«Ser persona es también ayudar a ser mejores personas a quienes nos rodean».
Octavio Paz, poeta y ensayista, Nobel mexicano
La Cultura popular/contracultura de los años 60 utilizó   la moto como símbolo para la iconografía cultural de la era al lado de la música rock, las protestas callejeras y  la chumpa de cuero.
Y cuando la moto cumple 90 años (1919) los  guatemaltecos encuentran en ella un  transporte rápido, seguro y barato, para llevar al  hijo al colegio, a la esposa al trabajo y darle «jalón al amigo» tanto como participar en la Caravana del Zorro,  actividad que promueve su declaración como patrimonio cultural intangible de Guatemala.
Claro que todos los que viajan en moto por necesidad la dejarían de lado si pudieran tener acceso a un automóvil. Aunque muchos consideran que es más seguro que viajar en autobús, por los asaltos y asesinatos de que son víctimas conductores y pasajeros.

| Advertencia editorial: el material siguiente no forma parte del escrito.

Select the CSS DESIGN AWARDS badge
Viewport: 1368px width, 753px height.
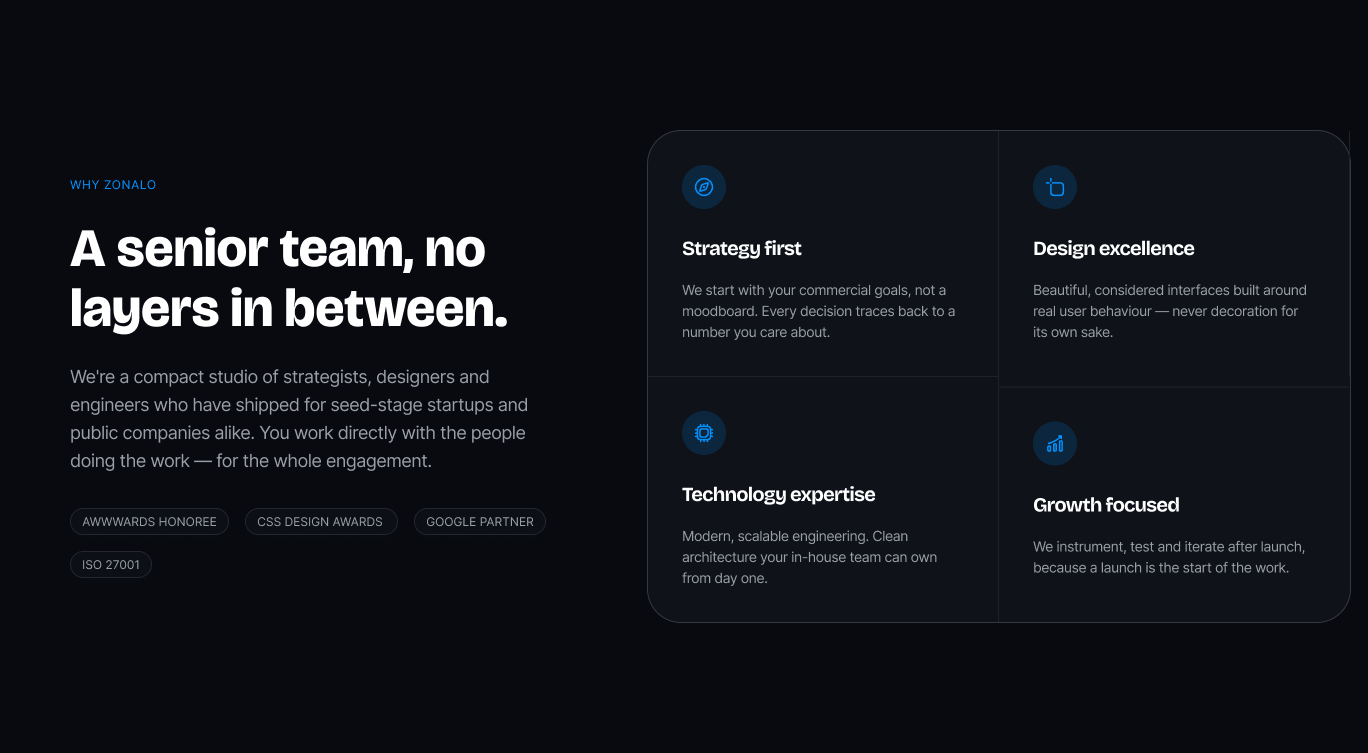(x=321, y=522)
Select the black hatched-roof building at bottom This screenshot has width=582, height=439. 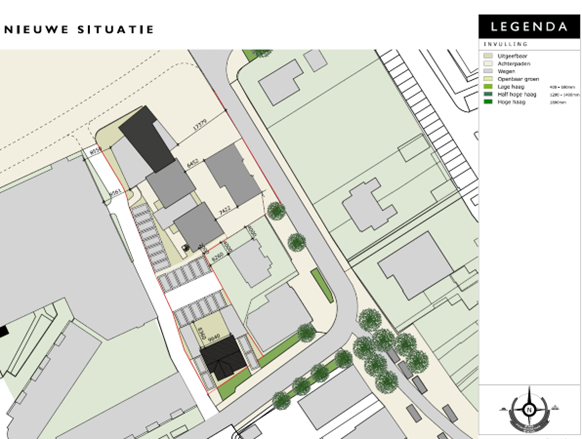point(223,358)
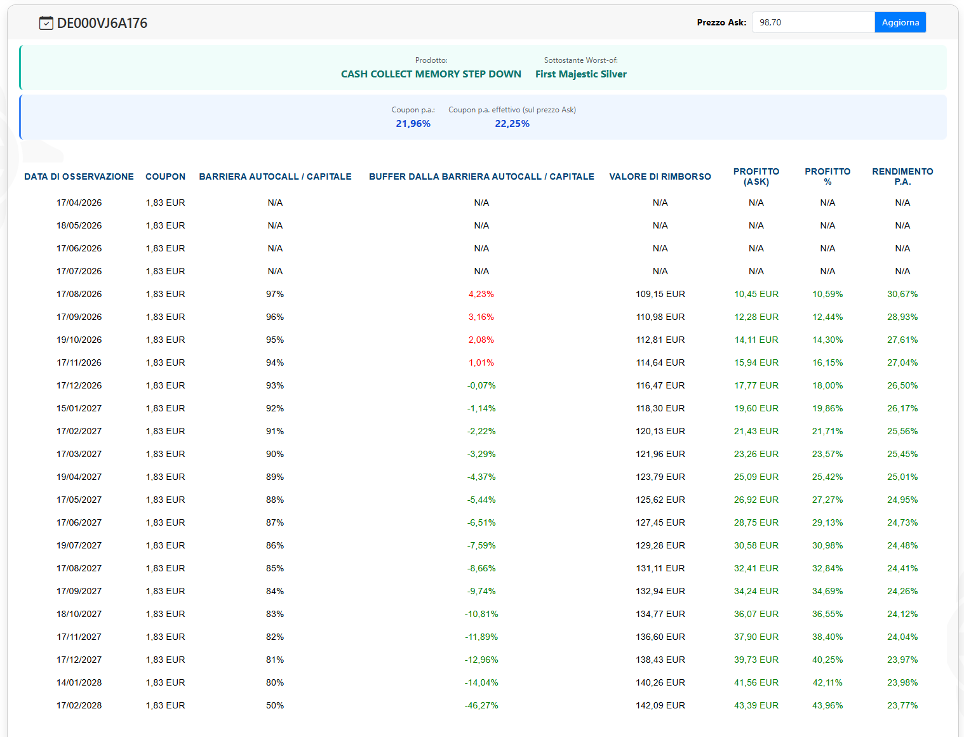Select the 17/08/2026 observation date row
This screenshot has height=738, width=964.
tap(79, 294)
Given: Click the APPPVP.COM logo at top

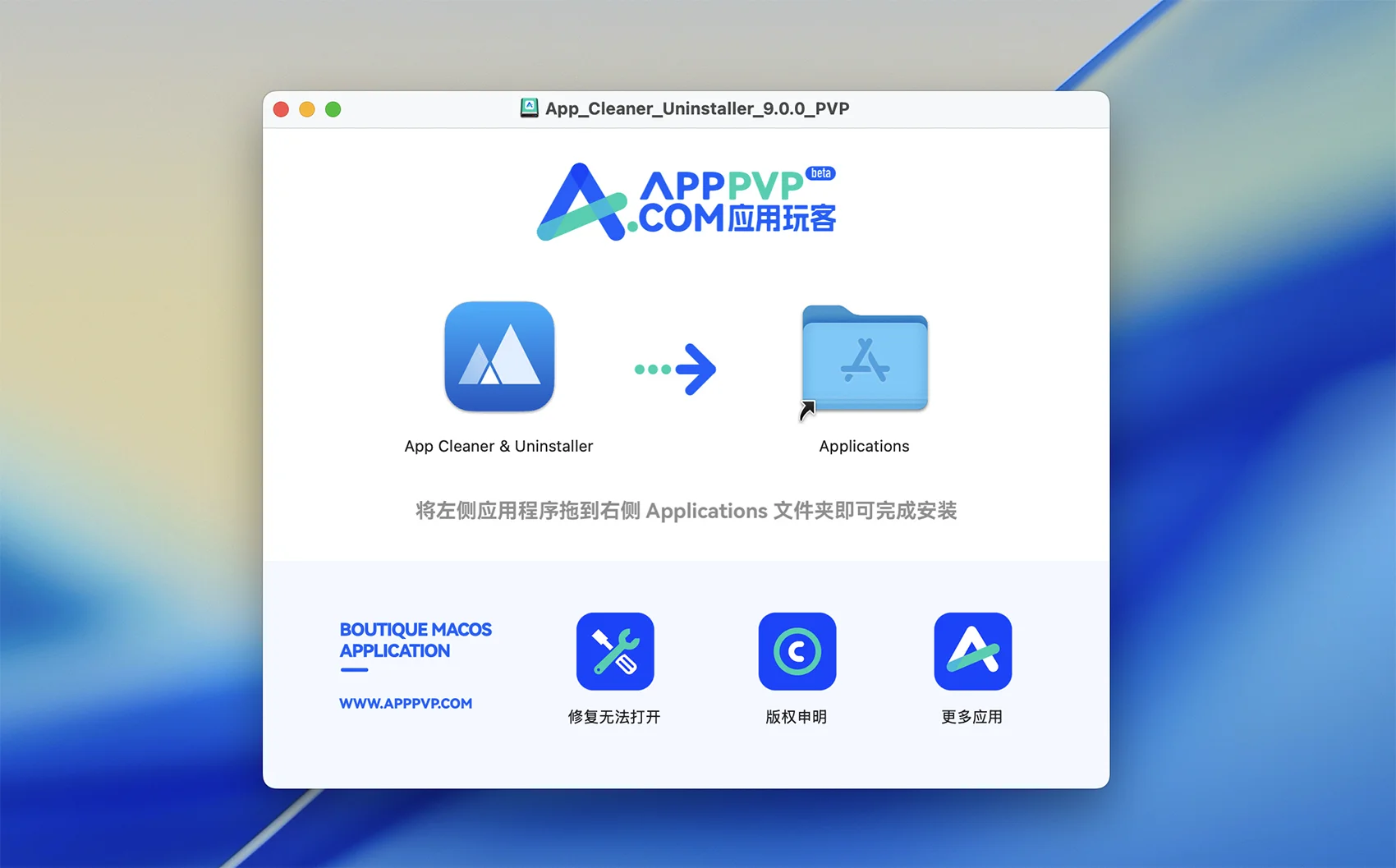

Desde hace un par de años se ve a los motoristas llevar en su transporte dos y tres personas, incluyendo bebés, lo que a muchos nos ha parecido un riesgo para la vida de toda la familia, sin que el Estado se haya preocupado por ello. Sin embargo, para pretender aplacar nuestras  voces que claman por seguridad, en el cumplimiento de su obligación, «los gobernantes de turno» se permiten prohibir que viaje más de una persona en moto, pese a  indicaciones  en la Tarjeta de Circulación de las mismas. Asumiendo el problema como una situación de prestigio no de seguridad real por la vida de los guatemaltecos, de la que aún esperamos que se ocupen.
Una disposición que  violenta  el  Estado de derecho  de los guatemaltecos el que no se hizo para castigar al ciudadano, sino para limitar al poder.

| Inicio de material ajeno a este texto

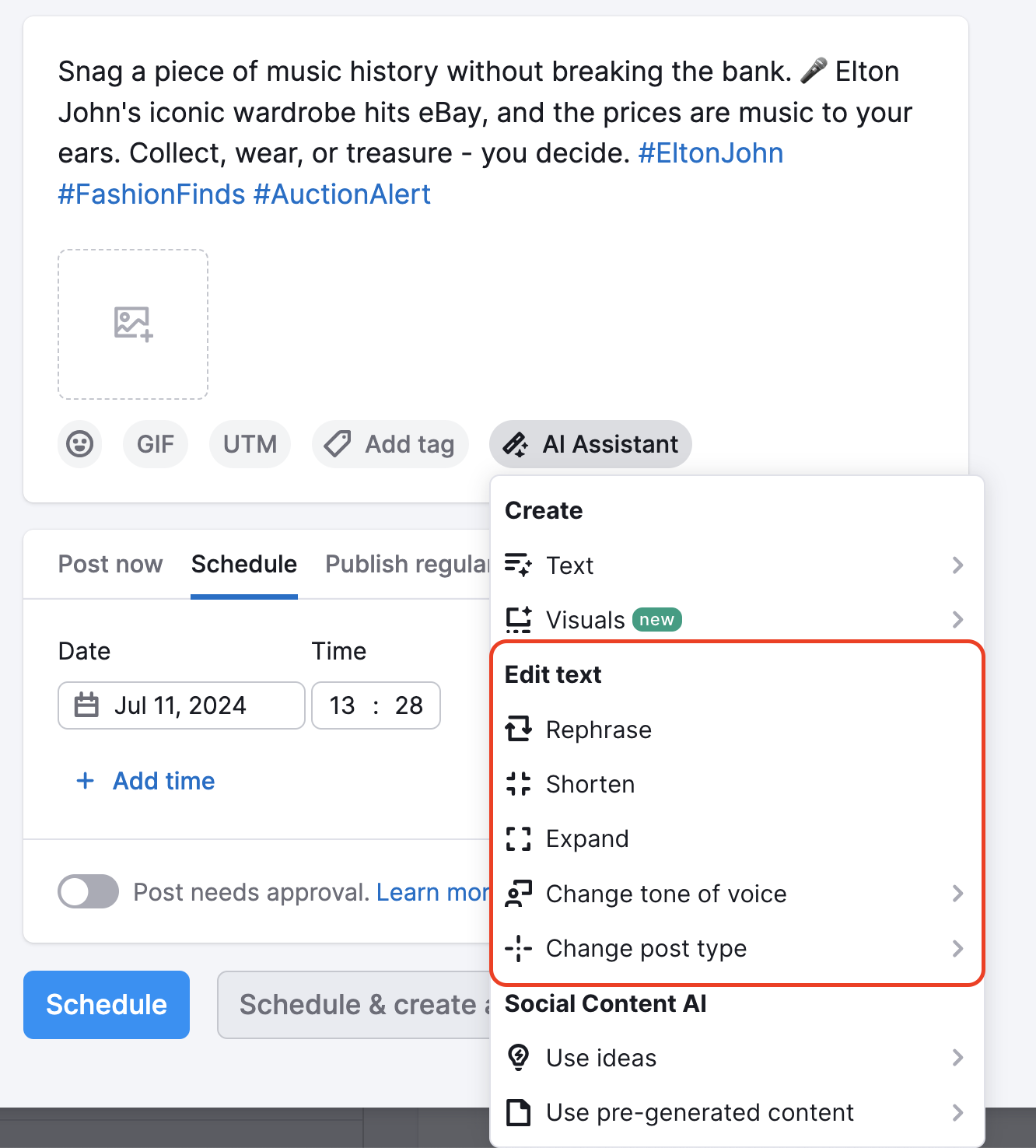
Task: Click the time input showing 13:28
Action: [x=376, y=705]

La nueva prohibición atenta contra la economía familiar, sin pretender  en mínimo cuidar  la vida, exige, además,  el uso de un chaleco y el número de placa en el mismo, según dicen «para lograr una rápida identificación luego del atentado».
Siguiendo esa constante me parece que se debiera también implementar la colocación del número de cédula en la bragueta del pantalón de los hombres, para lograr su fácil identificación luego de las violaciones.
Claro que muchos como el doctor Mario Freddy Sandoval seguro se resistirían pero si como dicen dará resultado para evitar más muertes de pilotos de autobuses, quizás se logre también evitar acosos abusos y violaciones.
Aunque finalmente de ello no obtengamos nada más que la foto de la celebración, pues no es con leyes  baratas que se evitarán los asaltos, acosos y asesinatos sino con verdadera  inteligencia y voluntad para  castigar a los transgresores de las normas sociales y proteger a los ciudadanos honrados. A este paso quizá luego se implemente el número para identificar a los compradores en los centros comerciales.